鶴田 廣巳 著『グローバル時代の法人課税と金融課税』
鶴田 廣巳 著 (関西大学 名誉教授)
『グローバル時代の法人課税と金融課税』 (2023年12月 ㈱有斐閣)
本書は、法人課税と金融課税(金融所得、金融資産、金融取引への課税)を主たる対象として、国際課税の側面から理論的・実証的な分析を加える著作である。本書は、2004年~2021年にかけて著者が公刊した学術論文を中心にモノグラフとして再構成した著作である。第1部では、法人課税と国際課税のインテグレーションについて、イギリス(第1章)及びドイツ(第2章)の法人税改革の評価と展望を提示する。続けて、国際的インテグレーションの理念型(第3章)、法人課税の諸類型(第4章)、国際租税調整(第5章)、法人課税の国際的動向(第6章)が展開される。第2部では金融への国際課税の観点から、投資ファンドと国際課税(第7章)、二元的所得税(第8章)、トービン税と金融取引税(第9章)、富裕税(第10章)が検討される。第3部では情報交換と国際租税協調について、マーリーズ・レビュー(第11章)、租税情報の国際的交換と国際協調(第12章)、租税国家・世界租税機構(第13章)が展開される。また、BEPSプロジェクトにおける国別報告書(補章)も収録している。
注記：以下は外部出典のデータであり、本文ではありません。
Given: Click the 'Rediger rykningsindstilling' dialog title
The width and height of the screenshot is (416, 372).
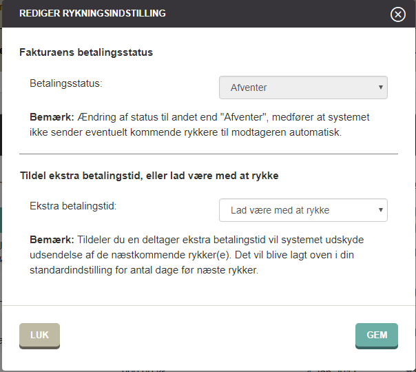Looking at the screenshot, I should point(92,13).
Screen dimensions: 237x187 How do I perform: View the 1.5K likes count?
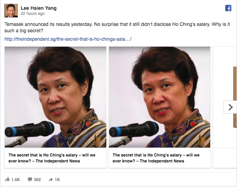click(x=16, y=179)
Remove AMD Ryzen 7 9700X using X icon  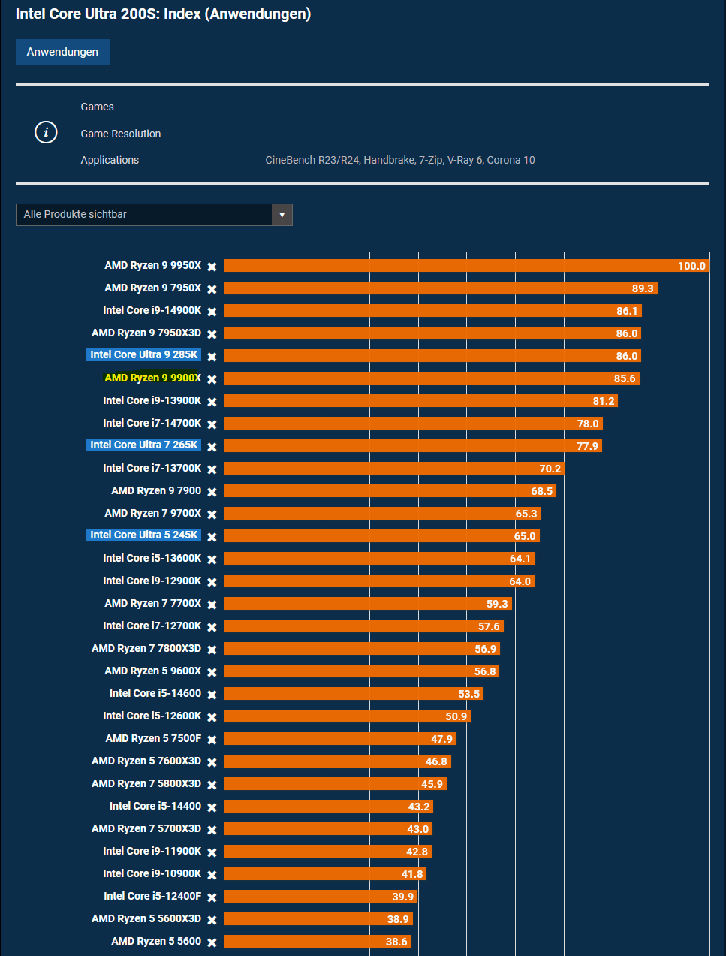pyautogui.click(x=212, y=514)
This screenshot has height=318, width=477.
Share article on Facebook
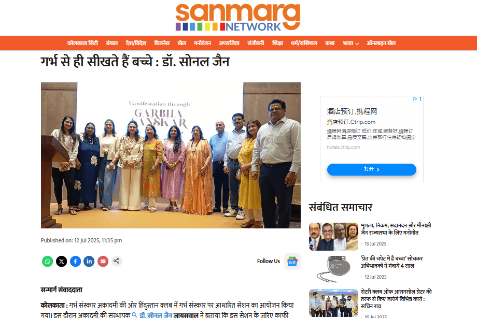[x=76, y=261]
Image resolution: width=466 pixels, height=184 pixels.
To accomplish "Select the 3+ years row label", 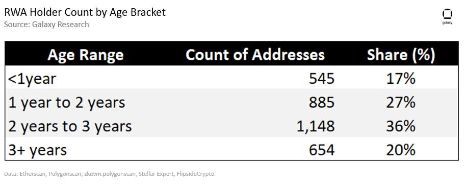I will point(37,150).
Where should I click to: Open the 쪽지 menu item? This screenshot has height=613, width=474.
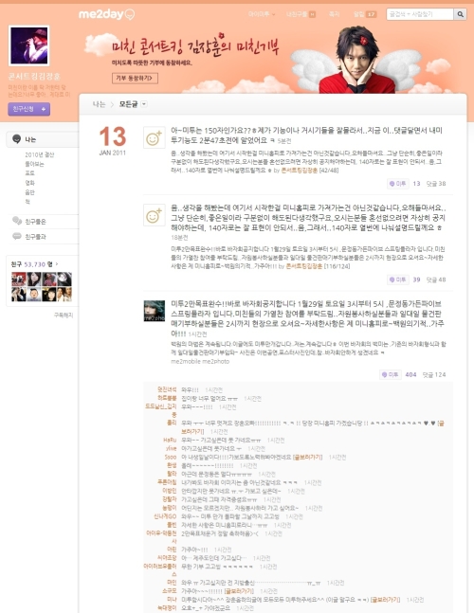tap(335, 14)
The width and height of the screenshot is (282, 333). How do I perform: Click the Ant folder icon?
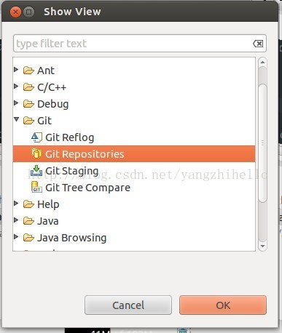[28, 71]
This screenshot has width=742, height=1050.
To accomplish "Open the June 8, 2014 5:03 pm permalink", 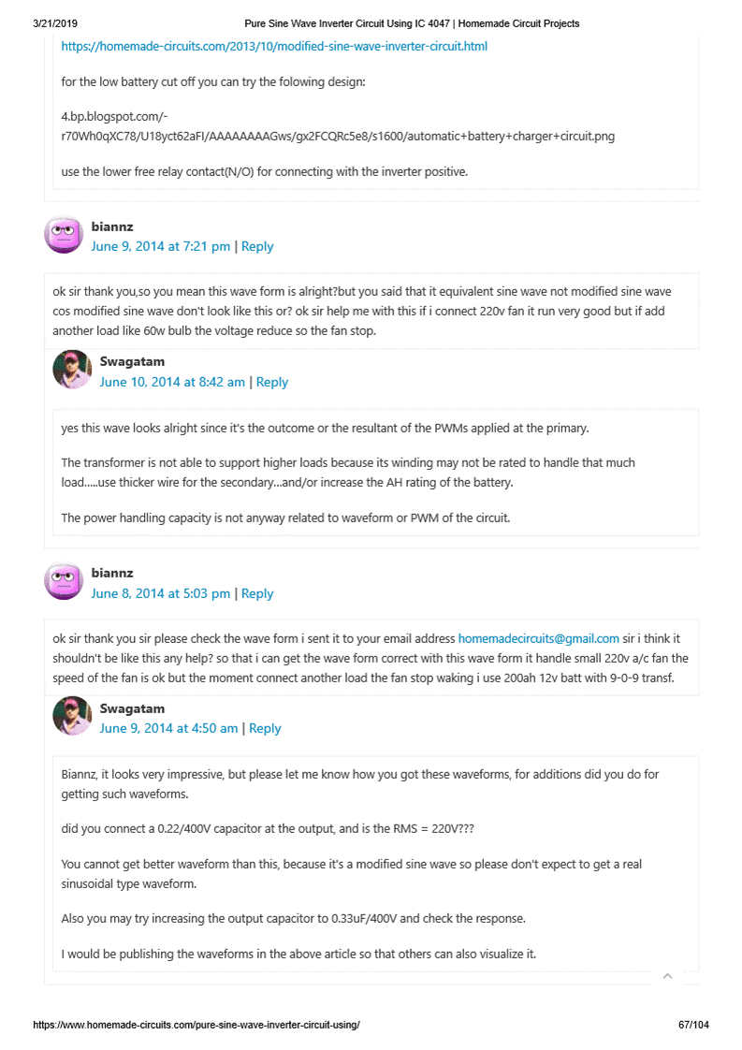I will coord(160,593).
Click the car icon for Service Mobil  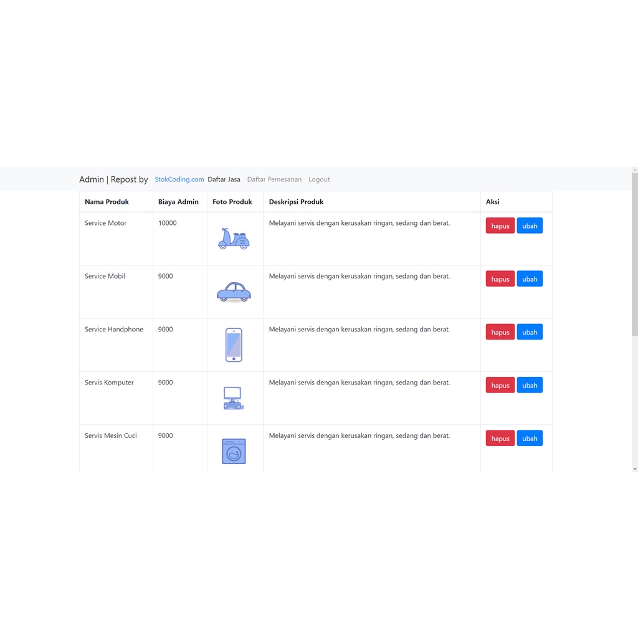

国際課税の分野で、法学者によるものは国内外ともに多くの蓄積が存在するが、経済学者によるモノグラフは法学者と比較すると少ない状況にある。著者がBEPSプロジェクト以前から国際課税と法人課税・金融課税の交錯領域について蓄積してきた研究をモノグラフの形で編纂した点は、学術的に意義がある。一冊の著書として広範な範囲となっているものの、適正な法人課税と公正・公平な課税を実現するためのあるべき税制という著者の問題意識は、全体を通じて一貫して構成されている。また、資料・文献の丹念な渉猟に裏付けられた分析が展開されており、後の世の研究者にとって世界的な議論動向とその課題を理解する上で有益なだけでなく、本テーマに関する先行研究へのアクセスを容易にする面で資料的な価値があるといえる。グローバル時代における法人税制と金融所得課税の主要な論点を論じる研究書として、整理された内容・構成と評価できる。
以上から、本論文は租税資料館賞(著書)に値すると評価できる。